NVIDIA Visual Profiler Quickstart Guide
NVIDIA Visual Profiler is installed on both the GPU machines and the workstations. The following guide will show you how to use the NVIDIA Visual Profiler to profile your CUDA code. For more details, please refer to the official documentation.
Generate a profiling report for your kernel
First, a profiling report must be generated on the machine with a GPU. The following code should replace the current code in benchmark.sh
for Lab 3. Note that this is specific to the lab in ERB 125. If you’re running on your own machine with a GPU more recent than Pascal, it is highly recommended that you profile your code with NSight Compute instead.
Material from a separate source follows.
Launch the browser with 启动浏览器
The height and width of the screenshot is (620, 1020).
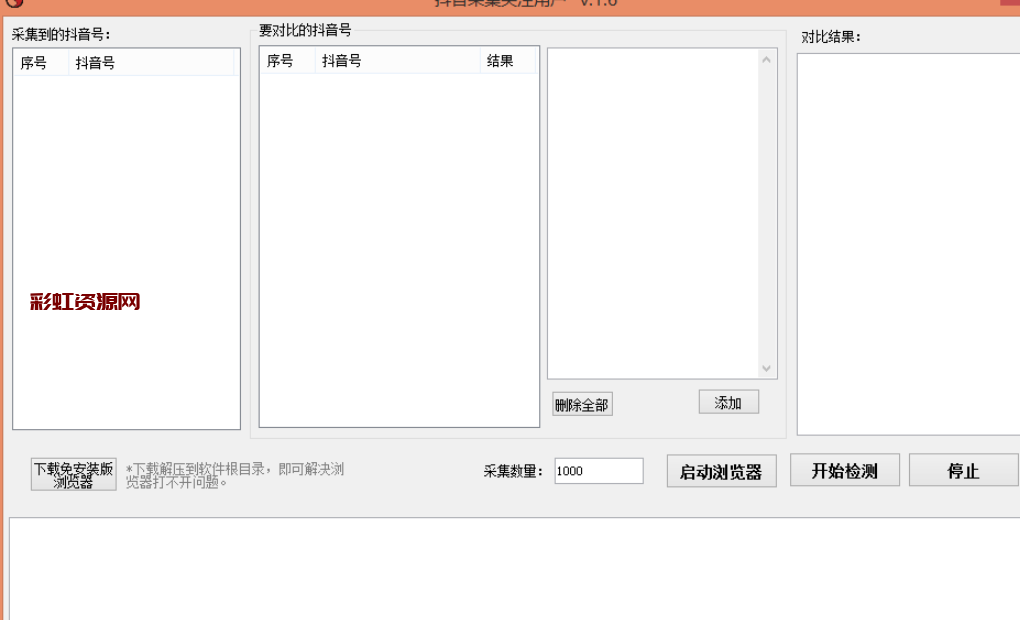(x=721, y=472)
The given script will first load CUDA Toolkit 11.5, which is compatible with the version installed on the workstations. It will then compile the code and run the benchmark with a 1024x1024x1024 matrix. The nvprof
command will generate a profiling report in the form of a .nvvp
file, which can be opened with NVIDIA Visual Profiler.
#!/bin/bash
#SBATCH --export=/usr/local/cuda-11.5/bin
#SBATCH --gres=gpu:1
module load cuda/11.5
make benchmark
nvprof --analysis-metrics --export-profile matmul_benchmark.nvvp -f ./build/main/benchmark 1024 1024 1024
module unload cuda/11.5
Open the profiling report
After running the script, you should have a file called matmul_benchmark.nvvp
. Copy this file from the GPU machine to your local workstation first. You can open this file with the following command:
nvvp matmul_benchmark.nvvp
We will review the metrics reported from the report in class. You can use the provided guided analysis to get a feel for the output metrics and how to interpret them.